* What you have to do:
Copy out each line in the material below that has the word "agent".

* Extracted data:
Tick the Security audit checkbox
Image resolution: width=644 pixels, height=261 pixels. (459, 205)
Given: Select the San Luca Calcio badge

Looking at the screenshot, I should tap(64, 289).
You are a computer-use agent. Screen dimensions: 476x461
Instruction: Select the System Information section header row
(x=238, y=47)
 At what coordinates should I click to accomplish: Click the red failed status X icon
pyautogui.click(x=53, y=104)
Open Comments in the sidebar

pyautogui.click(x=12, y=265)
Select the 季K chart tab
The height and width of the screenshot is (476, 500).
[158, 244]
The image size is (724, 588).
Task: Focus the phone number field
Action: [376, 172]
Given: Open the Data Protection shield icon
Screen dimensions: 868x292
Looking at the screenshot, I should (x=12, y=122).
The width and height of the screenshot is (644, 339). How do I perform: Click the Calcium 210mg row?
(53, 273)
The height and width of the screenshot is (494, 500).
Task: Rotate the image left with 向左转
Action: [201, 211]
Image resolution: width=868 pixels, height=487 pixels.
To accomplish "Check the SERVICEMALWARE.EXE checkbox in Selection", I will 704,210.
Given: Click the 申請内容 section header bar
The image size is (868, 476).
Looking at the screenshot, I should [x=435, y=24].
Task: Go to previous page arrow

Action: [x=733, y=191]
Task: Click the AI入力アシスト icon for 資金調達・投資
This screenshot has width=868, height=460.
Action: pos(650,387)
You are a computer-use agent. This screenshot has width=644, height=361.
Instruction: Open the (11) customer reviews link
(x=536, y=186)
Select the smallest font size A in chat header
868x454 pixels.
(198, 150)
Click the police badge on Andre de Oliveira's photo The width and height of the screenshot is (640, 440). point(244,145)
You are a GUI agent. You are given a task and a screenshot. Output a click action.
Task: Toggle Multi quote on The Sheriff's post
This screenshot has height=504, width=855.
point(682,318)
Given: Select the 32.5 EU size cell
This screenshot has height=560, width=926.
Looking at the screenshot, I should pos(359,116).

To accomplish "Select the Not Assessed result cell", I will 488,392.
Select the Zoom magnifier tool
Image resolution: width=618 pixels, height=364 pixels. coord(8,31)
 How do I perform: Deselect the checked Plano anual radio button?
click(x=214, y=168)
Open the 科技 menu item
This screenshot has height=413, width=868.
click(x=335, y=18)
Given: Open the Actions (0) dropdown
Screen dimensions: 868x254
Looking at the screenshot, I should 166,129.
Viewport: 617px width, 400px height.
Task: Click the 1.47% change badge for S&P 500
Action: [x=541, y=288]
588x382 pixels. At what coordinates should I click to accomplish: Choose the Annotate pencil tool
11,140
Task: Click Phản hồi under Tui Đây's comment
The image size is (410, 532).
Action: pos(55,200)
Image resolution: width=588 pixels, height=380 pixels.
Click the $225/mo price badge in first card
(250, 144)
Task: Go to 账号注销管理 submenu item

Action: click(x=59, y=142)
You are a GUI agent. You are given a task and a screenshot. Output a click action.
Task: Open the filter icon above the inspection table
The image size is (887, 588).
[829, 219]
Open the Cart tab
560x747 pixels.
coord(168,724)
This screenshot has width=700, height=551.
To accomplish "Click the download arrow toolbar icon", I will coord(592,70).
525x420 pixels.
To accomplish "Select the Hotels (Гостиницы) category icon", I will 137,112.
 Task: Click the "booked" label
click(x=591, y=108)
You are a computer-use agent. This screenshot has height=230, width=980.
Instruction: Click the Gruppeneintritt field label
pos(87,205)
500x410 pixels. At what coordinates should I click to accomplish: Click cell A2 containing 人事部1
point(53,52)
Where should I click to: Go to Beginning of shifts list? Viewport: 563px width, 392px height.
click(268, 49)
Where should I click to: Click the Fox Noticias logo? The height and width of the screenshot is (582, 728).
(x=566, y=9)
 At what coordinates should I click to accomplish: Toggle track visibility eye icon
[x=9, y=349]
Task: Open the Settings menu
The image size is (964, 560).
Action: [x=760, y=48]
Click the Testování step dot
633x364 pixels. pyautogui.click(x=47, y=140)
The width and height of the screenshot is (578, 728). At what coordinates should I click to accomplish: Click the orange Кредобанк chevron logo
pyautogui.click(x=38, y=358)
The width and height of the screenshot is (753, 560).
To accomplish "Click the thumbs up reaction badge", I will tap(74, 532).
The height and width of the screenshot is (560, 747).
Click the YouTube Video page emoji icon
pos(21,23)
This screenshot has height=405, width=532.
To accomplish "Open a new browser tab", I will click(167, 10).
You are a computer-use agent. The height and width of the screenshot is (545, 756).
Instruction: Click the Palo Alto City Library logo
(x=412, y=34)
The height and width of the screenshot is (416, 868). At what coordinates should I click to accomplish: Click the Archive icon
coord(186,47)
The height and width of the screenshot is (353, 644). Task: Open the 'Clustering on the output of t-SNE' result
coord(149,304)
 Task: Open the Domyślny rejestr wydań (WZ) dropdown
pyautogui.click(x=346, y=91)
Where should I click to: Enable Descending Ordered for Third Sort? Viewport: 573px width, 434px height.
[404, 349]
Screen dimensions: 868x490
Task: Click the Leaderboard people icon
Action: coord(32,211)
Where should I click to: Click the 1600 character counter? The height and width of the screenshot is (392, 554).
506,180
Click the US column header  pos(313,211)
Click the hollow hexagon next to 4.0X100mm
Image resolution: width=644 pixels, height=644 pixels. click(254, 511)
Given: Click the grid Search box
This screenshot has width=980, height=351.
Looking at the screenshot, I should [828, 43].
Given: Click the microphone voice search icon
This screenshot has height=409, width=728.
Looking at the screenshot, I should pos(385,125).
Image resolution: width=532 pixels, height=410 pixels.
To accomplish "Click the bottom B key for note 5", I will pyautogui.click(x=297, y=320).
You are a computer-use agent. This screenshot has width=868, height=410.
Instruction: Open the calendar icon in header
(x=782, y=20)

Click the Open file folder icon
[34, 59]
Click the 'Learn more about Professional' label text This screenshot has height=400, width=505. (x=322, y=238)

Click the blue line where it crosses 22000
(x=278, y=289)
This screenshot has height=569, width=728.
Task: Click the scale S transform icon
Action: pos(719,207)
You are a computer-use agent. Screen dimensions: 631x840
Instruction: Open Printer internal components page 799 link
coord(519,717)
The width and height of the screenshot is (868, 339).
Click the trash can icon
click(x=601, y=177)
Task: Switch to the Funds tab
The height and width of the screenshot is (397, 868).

* Answer to this exercise:
You are a computer-use agent. Screen dimensions: 476x461
You are a computer-use agent. This screenshot has width=644, height=361.
You are a GUI agent. You are given a task and a screenshot. Output a click action.
You are a GUI agent. You are given a task and a screenshot. Output a click action.
You are a computer-use agent. This screenshot has height=230, width=980.
You are a computer-use agent. The height and width of the screenshot is (545, 756).
You are a computer-use agent. This screenshot has width=868, height=410.
You are a computer-use agent. Screen dimensions: 631x840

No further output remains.